Aim →
Collect every line of the material below that contains the string "search", copying each one in full.

A block of data

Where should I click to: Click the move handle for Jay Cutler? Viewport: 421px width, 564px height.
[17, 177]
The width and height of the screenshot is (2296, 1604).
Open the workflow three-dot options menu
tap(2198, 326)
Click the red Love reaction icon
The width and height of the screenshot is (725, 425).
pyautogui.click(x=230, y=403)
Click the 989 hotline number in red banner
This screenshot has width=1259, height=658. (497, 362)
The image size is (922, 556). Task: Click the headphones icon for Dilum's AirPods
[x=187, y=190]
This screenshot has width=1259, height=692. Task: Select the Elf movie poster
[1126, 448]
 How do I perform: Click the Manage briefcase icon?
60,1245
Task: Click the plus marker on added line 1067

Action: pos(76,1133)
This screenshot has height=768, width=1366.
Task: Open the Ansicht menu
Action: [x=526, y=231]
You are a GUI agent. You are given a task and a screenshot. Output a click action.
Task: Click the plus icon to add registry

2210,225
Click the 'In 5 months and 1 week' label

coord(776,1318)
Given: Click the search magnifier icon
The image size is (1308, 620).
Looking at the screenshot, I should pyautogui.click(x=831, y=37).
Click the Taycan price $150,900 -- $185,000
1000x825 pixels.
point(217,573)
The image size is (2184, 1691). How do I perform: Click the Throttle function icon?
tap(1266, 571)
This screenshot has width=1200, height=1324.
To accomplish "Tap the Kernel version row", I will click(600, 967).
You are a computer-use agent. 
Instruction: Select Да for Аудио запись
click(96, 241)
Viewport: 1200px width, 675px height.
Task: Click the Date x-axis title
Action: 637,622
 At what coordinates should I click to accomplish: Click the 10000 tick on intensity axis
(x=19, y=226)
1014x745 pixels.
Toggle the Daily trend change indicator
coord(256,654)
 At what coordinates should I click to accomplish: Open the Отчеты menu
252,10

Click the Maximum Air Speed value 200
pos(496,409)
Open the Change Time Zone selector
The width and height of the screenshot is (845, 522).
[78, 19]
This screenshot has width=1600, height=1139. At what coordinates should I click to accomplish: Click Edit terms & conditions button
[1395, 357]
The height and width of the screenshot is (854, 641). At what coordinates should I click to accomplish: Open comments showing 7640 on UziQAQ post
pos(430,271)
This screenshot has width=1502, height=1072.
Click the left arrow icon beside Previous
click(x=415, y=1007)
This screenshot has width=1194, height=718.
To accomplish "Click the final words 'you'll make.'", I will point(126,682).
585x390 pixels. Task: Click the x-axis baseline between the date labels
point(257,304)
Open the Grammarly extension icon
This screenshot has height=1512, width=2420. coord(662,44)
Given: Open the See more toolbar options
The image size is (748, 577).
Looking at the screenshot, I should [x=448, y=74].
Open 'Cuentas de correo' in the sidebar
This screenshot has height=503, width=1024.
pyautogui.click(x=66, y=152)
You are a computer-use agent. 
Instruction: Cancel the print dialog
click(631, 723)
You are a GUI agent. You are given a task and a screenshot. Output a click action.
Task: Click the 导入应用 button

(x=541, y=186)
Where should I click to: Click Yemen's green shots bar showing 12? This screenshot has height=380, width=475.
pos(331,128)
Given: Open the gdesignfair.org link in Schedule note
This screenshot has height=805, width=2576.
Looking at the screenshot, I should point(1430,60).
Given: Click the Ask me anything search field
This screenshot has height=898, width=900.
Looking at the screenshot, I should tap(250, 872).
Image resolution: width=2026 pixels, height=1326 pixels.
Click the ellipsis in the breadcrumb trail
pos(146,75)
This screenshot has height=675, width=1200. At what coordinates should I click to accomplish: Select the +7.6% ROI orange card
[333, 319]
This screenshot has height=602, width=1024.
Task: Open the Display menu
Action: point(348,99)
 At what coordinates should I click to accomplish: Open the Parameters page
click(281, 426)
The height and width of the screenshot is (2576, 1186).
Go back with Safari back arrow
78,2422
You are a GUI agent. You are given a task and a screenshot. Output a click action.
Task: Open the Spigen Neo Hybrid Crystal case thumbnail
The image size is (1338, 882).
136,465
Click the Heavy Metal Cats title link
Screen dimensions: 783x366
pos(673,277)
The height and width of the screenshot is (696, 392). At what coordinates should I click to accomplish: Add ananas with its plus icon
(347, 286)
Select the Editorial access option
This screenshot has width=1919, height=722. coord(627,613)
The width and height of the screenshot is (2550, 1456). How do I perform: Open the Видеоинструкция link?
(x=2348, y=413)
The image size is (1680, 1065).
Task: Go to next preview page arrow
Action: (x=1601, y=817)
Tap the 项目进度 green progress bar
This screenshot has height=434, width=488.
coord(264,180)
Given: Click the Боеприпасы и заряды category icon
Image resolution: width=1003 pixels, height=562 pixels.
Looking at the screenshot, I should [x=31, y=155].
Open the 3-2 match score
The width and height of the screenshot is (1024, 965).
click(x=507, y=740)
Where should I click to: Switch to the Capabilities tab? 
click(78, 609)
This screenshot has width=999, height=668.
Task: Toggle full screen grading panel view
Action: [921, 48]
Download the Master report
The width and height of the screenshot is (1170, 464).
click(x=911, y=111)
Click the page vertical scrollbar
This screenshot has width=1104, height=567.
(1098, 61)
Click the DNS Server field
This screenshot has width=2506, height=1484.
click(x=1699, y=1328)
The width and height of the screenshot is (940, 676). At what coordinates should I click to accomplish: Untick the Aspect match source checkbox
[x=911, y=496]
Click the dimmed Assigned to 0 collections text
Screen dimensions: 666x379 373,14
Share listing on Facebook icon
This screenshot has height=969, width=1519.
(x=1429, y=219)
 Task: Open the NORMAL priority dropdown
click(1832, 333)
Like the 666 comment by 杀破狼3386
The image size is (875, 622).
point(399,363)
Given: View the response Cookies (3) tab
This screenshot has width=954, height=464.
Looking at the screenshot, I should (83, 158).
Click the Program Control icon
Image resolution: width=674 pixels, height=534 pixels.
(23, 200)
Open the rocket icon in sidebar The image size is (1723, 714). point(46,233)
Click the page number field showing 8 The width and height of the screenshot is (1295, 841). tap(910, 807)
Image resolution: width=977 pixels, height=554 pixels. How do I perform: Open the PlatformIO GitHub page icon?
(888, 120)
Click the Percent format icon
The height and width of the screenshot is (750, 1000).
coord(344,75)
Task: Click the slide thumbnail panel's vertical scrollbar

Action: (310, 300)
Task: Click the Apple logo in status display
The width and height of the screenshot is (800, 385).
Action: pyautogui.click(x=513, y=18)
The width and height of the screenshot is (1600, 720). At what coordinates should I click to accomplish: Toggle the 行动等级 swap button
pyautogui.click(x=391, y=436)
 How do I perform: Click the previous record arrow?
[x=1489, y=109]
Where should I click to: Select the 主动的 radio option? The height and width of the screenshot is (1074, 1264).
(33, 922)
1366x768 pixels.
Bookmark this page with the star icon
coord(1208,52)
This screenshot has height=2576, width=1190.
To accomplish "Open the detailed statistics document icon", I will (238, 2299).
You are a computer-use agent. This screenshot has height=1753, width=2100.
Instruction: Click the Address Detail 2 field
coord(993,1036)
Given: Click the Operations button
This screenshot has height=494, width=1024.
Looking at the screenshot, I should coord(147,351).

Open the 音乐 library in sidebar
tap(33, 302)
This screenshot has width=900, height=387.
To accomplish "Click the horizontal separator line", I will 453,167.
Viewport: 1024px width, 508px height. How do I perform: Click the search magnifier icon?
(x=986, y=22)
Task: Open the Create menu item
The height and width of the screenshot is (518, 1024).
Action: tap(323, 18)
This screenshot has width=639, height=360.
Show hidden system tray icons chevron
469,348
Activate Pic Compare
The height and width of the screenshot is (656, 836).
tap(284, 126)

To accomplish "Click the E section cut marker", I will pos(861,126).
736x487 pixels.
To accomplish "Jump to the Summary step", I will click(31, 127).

The completed task →
Given: Click the search magnifier icon
Given: Click the Ask me anything search field
Viewport: 1024px width, 508px height. How do I perform: Click the search magnifier icon?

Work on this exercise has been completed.